* [What you need to do] All lines from the opening of the entries below through the line containing "You are a computer-use agent. This" must be output exactly as they appear, with no other lines.

-=-=-=-=-

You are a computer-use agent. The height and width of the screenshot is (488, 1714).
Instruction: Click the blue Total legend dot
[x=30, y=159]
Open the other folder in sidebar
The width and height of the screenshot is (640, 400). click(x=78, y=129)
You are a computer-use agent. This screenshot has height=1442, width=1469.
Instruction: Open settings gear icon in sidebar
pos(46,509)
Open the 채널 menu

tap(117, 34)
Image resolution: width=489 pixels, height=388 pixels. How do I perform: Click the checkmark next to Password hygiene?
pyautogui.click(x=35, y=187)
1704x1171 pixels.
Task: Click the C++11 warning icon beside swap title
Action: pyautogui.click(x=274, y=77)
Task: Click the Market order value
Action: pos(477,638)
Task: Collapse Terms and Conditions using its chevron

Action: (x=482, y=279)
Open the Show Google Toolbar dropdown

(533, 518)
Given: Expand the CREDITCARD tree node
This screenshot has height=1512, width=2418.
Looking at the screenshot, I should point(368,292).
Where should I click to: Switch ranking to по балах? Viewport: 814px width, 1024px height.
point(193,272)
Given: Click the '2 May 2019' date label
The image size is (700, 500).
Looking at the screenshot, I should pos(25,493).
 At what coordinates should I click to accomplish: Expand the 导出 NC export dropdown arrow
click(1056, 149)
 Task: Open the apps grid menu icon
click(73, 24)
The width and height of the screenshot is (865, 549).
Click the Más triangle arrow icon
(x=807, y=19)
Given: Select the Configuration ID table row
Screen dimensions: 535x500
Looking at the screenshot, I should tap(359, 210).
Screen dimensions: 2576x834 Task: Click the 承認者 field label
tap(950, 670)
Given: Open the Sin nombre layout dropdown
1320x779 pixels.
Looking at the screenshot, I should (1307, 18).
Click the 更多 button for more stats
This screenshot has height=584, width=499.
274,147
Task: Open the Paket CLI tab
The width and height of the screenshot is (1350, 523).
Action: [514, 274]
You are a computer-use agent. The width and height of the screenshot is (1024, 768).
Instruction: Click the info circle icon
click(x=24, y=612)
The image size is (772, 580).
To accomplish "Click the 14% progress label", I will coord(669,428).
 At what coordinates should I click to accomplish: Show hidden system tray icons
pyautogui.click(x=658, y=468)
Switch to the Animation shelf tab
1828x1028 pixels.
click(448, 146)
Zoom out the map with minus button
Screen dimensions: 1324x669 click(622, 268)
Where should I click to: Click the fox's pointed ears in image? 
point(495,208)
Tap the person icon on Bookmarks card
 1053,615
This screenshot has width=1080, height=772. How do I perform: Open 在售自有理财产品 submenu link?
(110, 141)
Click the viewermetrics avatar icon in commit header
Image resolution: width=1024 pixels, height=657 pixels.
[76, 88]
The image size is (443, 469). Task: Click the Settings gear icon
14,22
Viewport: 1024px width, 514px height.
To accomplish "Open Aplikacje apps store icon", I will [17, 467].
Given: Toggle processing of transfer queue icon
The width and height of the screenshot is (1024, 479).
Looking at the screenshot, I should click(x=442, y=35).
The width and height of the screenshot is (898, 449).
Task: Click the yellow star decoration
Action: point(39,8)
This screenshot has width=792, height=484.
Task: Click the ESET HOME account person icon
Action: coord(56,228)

-=-=-=-=-

* [Response below]
You are a computer-use agent. The height and width of the screenshot is (488, 1714).
Instruction: Click the blue Total legend dot
[x=30, y=159]
Open the other folder in sidebar
The width and height of the screenshot is (640, 400). click(x=78, y=129)
You are a computer-use agent. This screenshot has height=1442, width=1469.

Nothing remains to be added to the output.